## Work instruction
Beginning with the line in which "Viewport: 800px width, 800px height." appears, transcribe each line word for word until the records end. Do not include pictures.

Stored data entries
--- START ---

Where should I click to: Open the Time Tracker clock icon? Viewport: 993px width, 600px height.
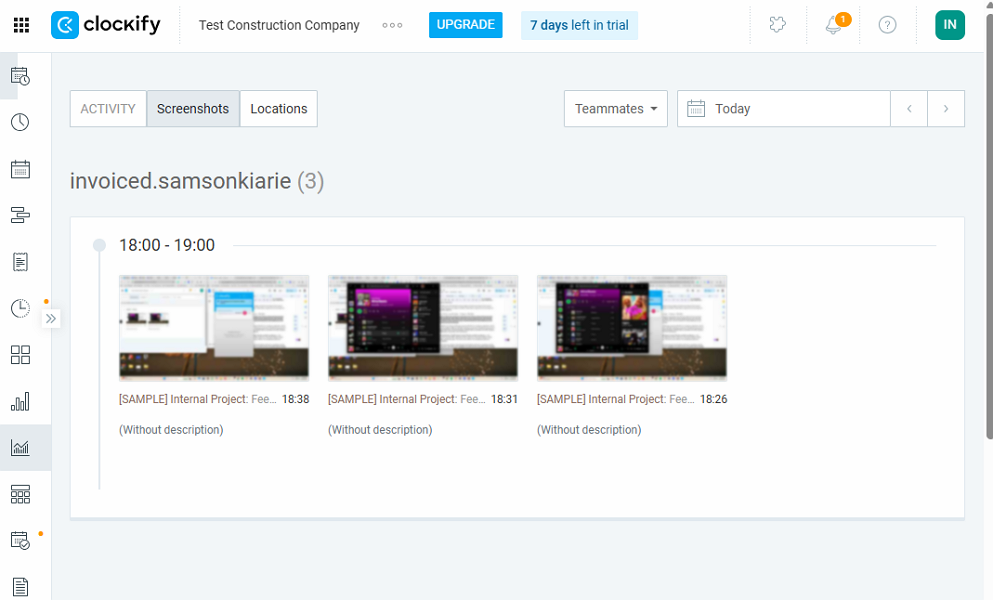point(19,122)
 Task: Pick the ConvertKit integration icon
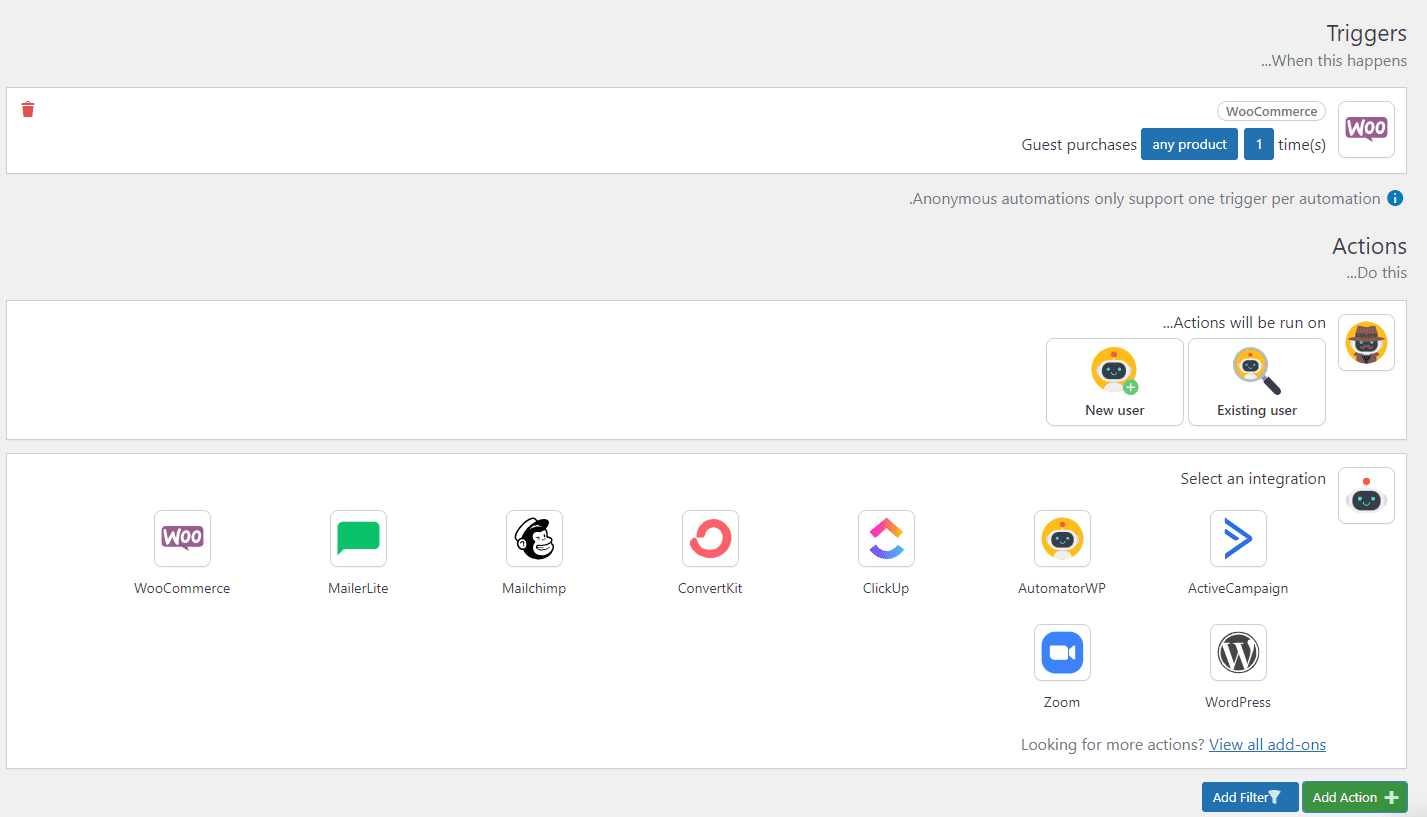pos(710,539)
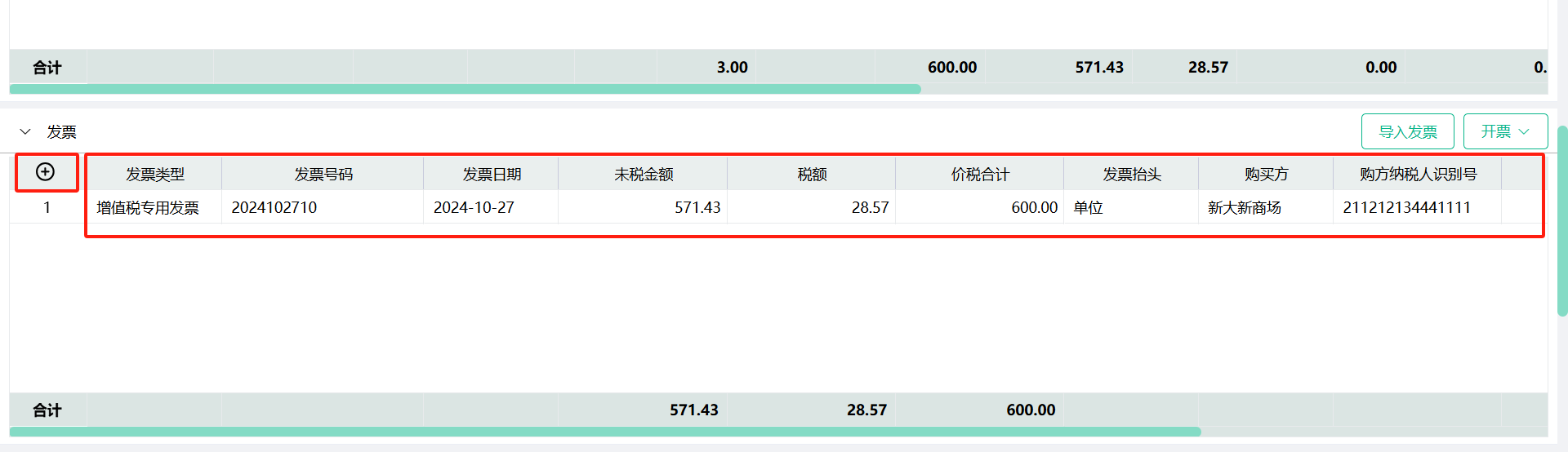Click the 发票日期 column header
Viewport: 1568px width, 452px height.
pyautogui.click(x=491, y=174)
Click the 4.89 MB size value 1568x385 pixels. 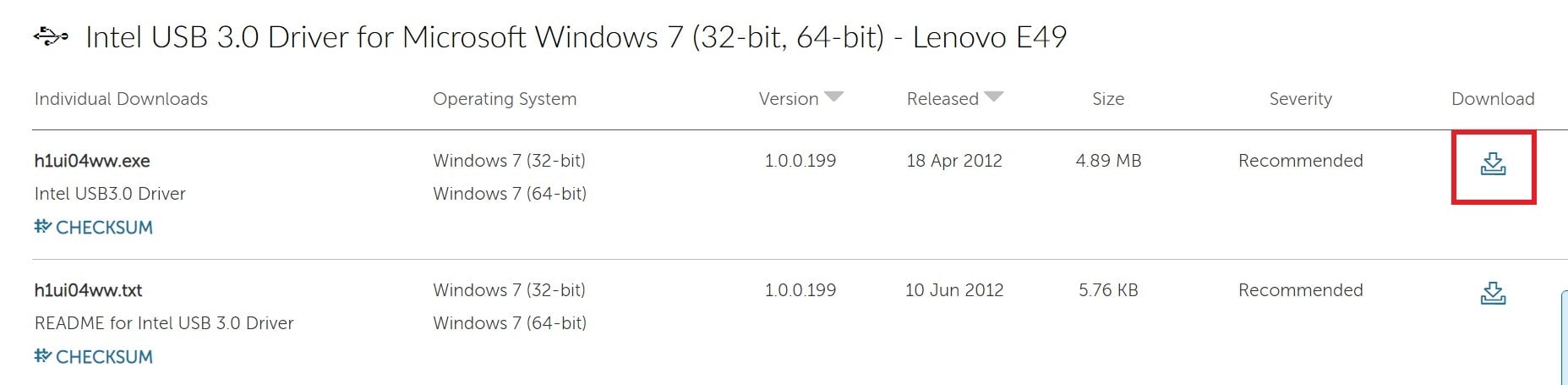click(x=1108, y=161)
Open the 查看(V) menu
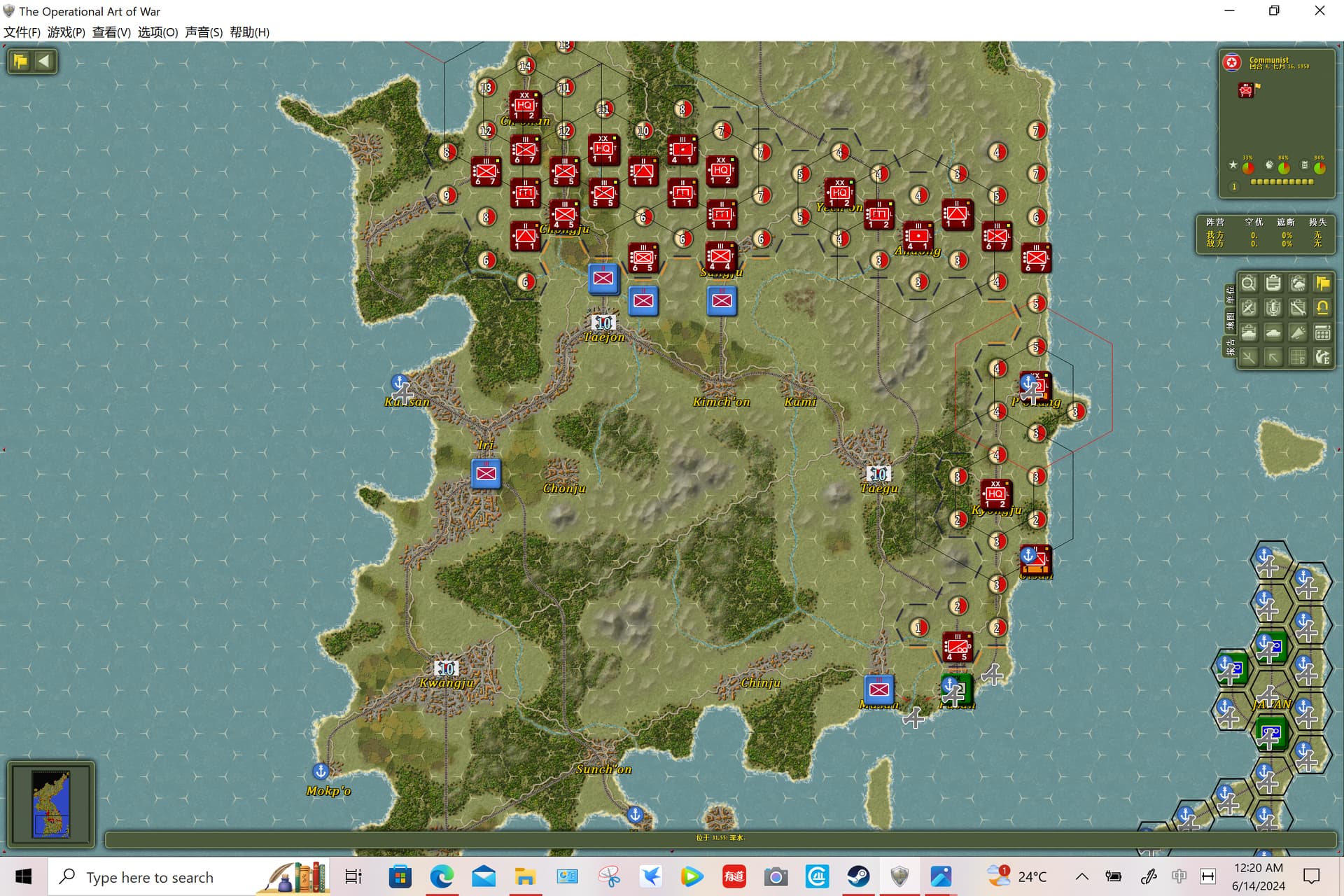The image size is (1344, 896). [111, 32]
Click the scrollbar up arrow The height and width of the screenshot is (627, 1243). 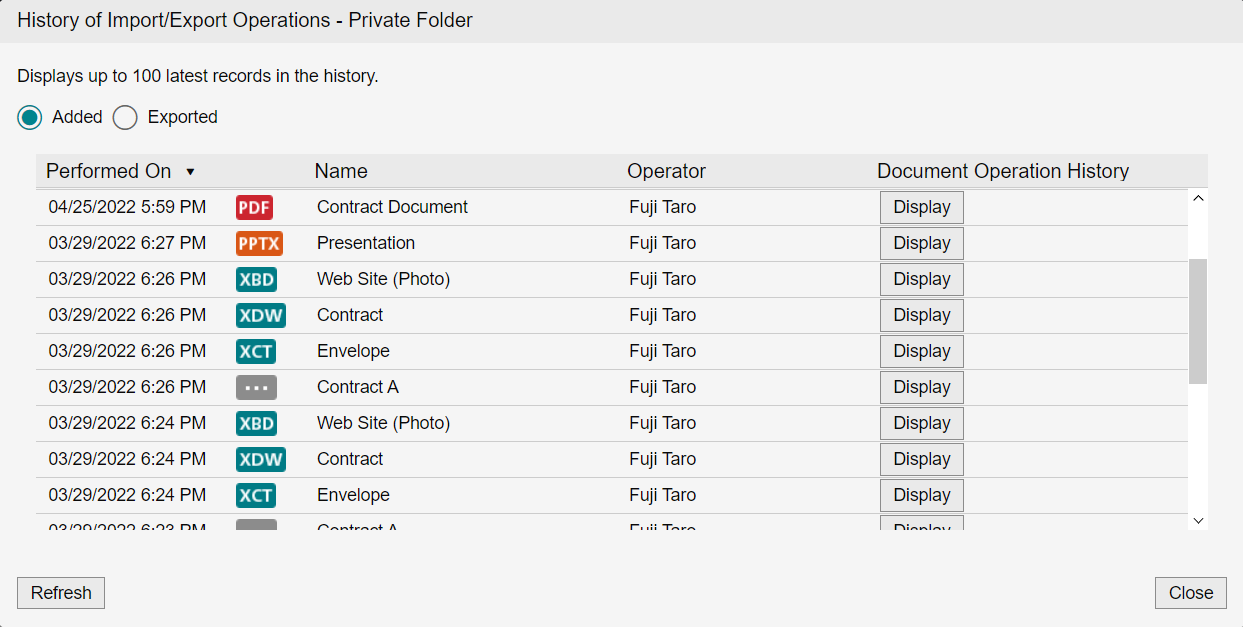1198,198
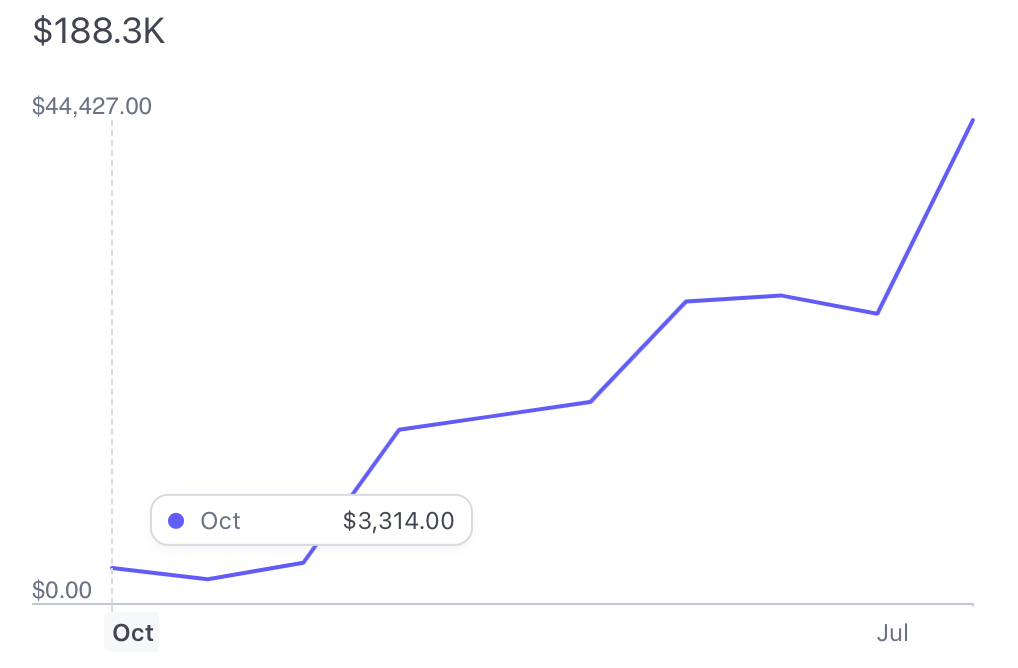Viewport: 1018px width, 668px height.
Task: Select the lowest dip point of the line
Action: [208, 579]
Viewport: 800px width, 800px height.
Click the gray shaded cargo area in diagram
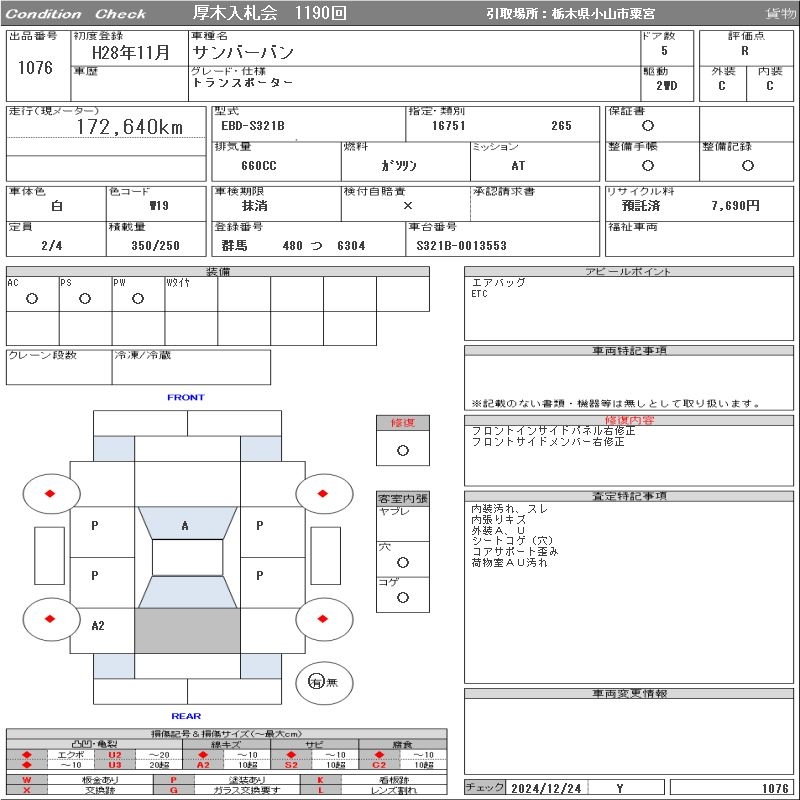click(187, 631)
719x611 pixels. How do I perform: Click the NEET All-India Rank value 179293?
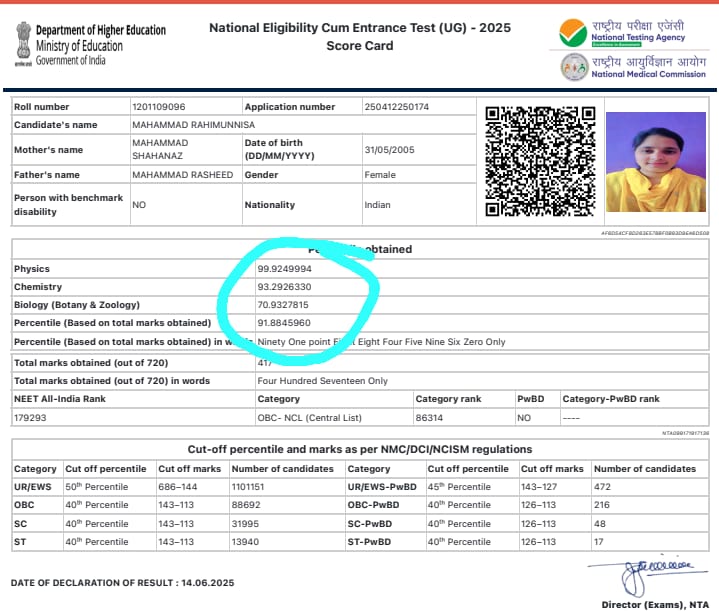pyautogui.click(x=32, y=418)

--- END ---

## Your solution
Viewport: 800px width, 800px height.
Click the gray shaded cargo area in diagram
click(187, 631)
719x611 pixels. How do I perform: Click the NEET All-India Rank value 179293?
pyautogui.click(x=32, y=418)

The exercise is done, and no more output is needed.